Internet et la Bande Dessinée

Internet a profondément changé beaucoup de médias, ceux-ci étant par définition facilement numérisables: musique, films, livres.

Il reste cependant un média grandement réfractaire à Internet: la bande dessinée. Si le phénomène Webcomics prend de l’ampleur aux Etats-Unis, l’univers de la BD franco-belge a grandement ignoré le Web. Plusieurs auteurs (souvent peu connus du grand public) publient quelques planches sur leur blog BD ou sur 30joursdebd.com, mais il n’existe quasiment aucun album complet en français disponible sur le Web. Seul Foolstrip.com (une maison d’édition en ligne) ou Féréüs (BD d’heroic-fantasy comique) font exception à la règle.

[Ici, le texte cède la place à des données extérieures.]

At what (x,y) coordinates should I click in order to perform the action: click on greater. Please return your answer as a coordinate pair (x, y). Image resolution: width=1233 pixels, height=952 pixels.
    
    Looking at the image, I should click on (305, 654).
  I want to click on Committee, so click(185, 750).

Pourquoi les Etats-Unis sont-ils en avance sur la France alors que cette dernière a une culture de la bande dessinée bien plus implantée? Justement du fait de cette culture. Car en France, les auteurs de BD amateurs veulent tous être publiés, ils ne veulent donc pas travailler « pour rien » et publier des BDs entières sur le Web. Aux Etats-Unis par contre, les attentes sont bien moindres. Peu d’artistes indépendants songent à faire une carrière dans ce domaine.

Les Webcomics aux Etats-Unis

Mais étudier les Webcomics américains permet de comprendre comment Internet pourrait aider la BD franco-belge et à faire connaître de jeunes talents. Aux Etats-Unis, il existe trois principaux segments de bande dessinée: les super-héros (contrôlés par quelques grosses maisons d’édition), les mangas (en grande expansion) et… le reste. Ce dernier segment représente un très petit marché, même si certaines BD sont adaptées au grand écran (Sin City, 300) On est loin de la France où Dargaud s’offre une page de pub dans Le Monde pour la sortie d’un nouvel album de XIII.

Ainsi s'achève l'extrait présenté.